ESET is calling this ransomware strain Android/Filecoder.C (just Filecoder from here on out). It is primarily distributed by way of malicious posts on Reddit and the XDA Developers forum, the latter of which is a popular hangout for Android developers and enthusiasts. These posts lure victims by promising salacious material, such as porn-related content and sex simulators, and hide behind QR codes and shortened bit.ly links.
Those are all red flags, of course, and those who ignore them can end up with a compromised handset. Filecoder attacks generally do deliver on the promised content, but it is to conceal the app's true purposes, which are to communicate with command and control (CC) servers, spread messages to contacts, and encrypt certain files.
"The malware contains hardcoded C&C and Bitcoin addresses in its source code. However, it can also dynamically retrieve them: they can be changed any time by the attacker, using the free Pastebin service," ESET explains.

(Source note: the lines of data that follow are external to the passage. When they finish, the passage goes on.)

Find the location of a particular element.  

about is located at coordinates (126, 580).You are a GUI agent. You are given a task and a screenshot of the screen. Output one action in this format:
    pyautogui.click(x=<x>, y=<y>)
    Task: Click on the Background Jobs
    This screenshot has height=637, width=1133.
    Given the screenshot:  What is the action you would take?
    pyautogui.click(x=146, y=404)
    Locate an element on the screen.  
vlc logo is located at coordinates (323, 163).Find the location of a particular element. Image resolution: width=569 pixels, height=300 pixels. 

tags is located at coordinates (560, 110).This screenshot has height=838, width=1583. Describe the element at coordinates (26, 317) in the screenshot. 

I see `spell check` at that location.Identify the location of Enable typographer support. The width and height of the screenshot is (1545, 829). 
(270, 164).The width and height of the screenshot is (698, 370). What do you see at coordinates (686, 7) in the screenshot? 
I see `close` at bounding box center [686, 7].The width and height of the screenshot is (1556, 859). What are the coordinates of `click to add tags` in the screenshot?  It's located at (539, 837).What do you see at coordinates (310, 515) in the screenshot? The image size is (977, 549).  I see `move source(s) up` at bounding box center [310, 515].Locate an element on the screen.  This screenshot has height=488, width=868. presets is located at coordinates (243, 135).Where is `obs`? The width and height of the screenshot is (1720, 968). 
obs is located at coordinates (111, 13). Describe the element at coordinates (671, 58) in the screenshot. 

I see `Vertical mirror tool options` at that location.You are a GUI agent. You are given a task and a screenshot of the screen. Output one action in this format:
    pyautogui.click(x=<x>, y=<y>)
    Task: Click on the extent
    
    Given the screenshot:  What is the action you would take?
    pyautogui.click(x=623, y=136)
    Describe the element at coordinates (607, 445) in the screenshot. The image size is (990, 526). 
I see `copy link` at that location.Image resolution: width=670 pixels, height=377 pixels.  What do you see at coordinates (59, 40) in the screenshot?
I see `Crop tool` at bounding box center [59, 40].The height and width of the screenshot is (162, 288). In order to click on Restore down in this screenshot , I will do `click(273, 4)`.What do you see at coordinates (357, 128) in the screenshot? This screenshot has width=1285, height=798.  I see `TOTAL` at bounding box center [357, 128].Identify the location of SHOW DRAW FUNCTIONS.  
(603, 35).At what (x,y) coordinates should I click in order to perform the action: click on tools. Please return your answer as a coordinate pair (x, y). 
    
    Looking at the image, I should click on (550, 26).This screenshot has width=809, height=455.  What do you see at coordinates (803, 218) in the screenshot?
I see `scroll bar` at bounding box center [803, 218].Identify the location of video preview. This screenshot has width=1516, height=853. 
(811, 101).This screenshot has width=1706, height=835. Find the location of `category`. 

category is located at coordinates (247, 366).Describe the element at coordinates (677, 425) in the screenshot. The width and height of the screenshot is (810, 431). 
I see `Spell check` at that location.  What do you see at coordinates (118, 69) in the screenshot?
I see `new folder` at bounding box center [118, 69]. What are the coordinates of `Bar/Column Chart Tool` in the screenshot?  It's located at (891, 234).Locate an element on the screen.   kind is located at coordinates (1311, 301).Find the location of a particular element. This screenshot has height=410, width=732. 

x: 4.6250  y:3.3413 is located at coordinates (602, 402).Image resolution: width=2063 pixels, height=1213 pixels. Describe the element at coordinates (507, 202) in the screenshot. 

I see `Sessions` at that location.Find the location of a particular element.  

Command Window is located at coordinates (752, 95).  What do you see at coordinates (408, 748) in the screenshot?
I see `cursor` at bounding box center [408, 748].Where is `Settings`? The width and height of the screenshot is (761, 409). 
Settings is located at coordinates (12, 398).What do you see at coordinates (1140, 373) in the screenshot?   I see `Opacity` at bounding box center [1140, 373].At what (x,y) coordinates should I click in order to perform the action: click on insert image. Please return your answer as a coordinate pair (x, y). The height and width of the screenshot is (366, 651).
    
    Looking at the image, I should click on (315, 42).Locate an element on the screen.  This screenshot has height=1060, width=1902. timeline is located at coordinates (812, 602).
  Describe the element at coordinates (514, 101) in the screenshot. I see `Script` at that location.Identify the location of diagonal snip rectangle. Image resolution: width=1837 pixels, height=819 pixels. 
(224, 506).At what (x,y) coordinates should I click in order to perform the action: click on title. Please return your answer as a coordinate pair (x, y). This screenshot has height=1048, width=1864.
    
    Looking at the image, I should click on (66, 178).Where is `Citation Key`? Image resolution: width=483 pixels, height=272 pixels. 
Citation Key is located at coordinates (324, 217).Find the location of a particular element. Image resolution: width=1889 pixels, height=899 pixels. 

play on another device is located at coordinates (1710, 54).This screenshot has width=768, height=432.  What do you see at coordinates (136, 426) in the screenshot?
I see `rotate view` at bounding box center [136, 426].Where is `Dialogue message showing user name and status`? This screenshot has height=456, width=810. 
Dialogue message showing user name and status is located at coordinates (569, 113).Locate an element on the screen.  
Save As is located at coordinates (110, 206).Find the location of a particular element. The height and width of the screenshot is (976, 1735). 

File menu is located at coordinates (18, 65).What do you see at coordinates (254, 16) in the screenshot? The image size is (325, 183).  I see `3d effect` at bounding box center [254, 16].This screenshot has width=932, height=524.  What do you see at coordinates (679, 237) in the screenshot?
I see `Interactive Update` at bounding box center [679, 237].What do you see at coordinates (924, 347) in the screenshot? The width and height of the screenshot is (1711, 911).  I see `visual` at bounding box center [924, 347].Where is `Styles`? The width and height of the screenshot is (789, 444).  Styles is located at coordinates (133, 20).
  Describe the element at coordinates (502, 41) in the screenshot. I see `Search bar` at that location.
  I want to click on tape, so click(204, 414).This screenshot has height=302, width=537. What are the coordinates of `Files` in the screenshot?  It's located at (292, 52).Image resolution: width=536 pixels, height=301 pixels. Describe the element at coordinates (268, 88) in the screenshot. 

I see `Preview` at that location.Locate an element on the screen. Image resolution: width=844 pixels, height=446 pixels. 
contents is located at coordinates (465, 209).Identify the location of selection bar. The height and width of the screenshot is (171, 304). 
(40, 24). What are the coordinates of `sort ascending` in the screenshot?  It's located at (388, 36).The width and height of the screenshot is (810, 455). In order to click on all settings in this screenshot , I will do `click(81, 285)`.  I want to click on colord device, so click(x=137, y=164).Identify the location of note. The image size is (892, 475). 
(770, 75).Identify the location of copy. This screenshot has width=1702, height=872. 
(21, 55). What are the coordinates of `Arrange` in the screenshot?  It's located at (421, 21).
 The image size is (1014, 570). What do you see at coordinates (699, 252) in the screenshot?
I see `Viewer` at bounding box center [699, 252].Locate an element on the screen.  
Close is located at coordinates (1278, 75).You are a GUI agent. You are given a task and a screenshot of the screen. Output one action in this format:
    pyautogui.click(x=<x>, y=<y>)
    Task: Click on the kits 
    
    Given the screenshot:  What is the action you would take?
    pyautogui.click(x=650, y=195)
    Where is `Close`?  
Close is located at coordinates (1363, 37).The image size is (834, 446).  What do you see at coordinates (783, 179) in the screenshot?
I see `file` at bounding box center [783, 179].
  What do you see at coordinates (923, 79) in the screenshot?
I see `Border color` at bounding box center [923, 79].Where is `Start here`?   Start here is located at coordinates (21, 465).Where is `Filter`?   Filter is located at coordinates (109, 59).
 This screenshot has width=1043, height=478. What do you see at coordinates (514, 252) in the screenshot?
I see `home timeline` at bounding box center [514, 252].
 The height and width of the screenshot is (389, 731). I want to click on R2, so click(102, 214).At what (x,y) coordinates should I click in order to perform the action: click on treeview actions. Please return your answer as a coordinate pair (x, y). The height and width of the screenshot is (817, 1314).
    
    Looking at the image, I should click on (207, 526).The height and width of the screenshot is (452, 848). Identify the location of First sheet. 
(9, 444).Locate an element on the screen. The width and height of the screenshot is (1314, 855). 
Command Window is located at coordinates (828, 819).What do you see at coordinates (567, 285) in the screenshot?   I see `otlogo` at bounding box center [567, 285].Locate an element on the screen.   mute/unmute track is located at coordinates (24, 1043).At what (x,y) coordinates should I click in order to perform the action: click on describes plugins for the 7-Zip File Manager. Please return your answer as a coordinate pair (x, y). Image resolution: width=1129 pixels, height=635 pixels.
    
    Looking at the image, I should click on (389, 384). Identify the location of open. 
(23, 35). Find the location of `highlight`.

Source: ESET (WeLiveSecurity)
Once installed, Filecoder first contacts every person on a user's phone via text message. It then goes through files on accessible storage and encrypts most of them, save for ZIP and RAR files. The ransomware also ignores temporary files, file sizes over 50MB, and JPEGs and PNGs less than 150KB.
This is all concerning, though relatively easy to avoid with some commonsense practices. For example, only downloading apps from trusted sources is always advised, and users should pay attention to the permissions an app asks for. In addition, anyone who receives an SMS message to an application should avoid installing it, because of situations like this one.